Sullo stesso giornale, così si esprime lo scrittore bosniaco Dzevad Karahasan : “La Bosnia-Erzegovina è ancora oggi in grave crisi, perché gli accordi di Dayton, che nel dicembre del 1995 misero fine alla guerra, hanno imposto una struttura statale non più sostenibile. Quando i burocrati internazionali e locali cercano di modificarla, vengono fermati con il pretesto che il cambiamento rischia di compromettere l’equilibrio e la pace.
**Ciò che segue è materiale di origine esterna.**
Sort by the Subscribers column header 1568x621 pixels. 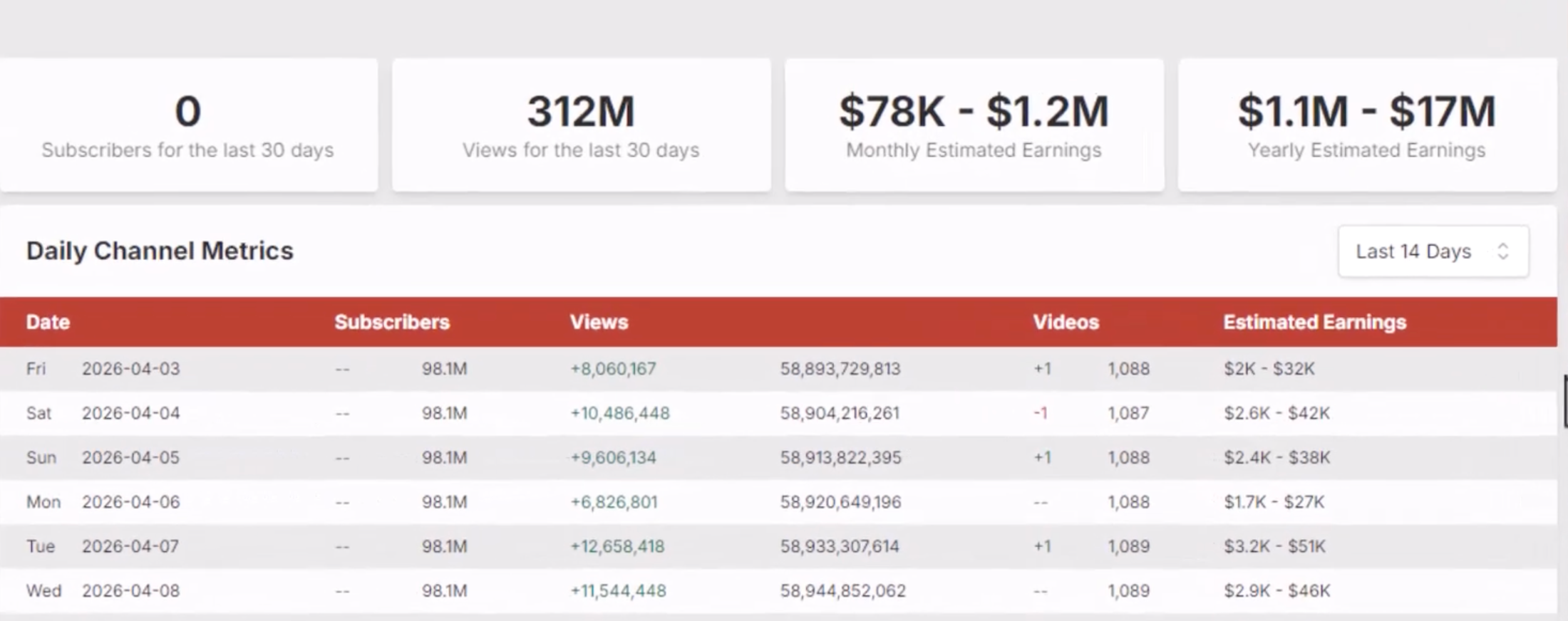[x=392, y=323]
Ma l’unica pace in Bosnia è quella dei cimiteri.”

“Ciò che potrebbe permettere alla Bosnia di voltare pagina è la prospettiva dell’adesione all’Unione europea. Tuttavia il cammino è particolarmente in salita – si legge sul quotidiano austriaco Die Presse: “L’Unione europea dovrebbe tornare alle origini e affermarsi come un progetto di pace. Per ora invece si distingue soprattutto per il disinteresse verso ciò che accade in Bosnia.
L’Ue ha messo in chiaro con i politici bosniaci che il paese non potrà entrare nell’Unione fino a quando manterrà le complicate strutture create dalla comunità internazionale a Dayton. Ma al momento non esiste alcun accordo interno su una riforma strutturale.”

Lo spagnolo El País commenta : “Il dopoguerra finirà soltanto il giorno in cui la Bosnia-Erzegovina entrerà a far parte dell’Unione. La Bosnia-Erzegovina non ha nemmeno una festa nazionale, perché i politici non riescono a mettersi d’accordo su una data.
… Un’amministrazione doppia, una doppia identità e una totale mancanza di sentimento nazionale condiviso caratterizzano un paese che ha curato le proprie ferite ma non è riuscito a trovare una riconciliazione.”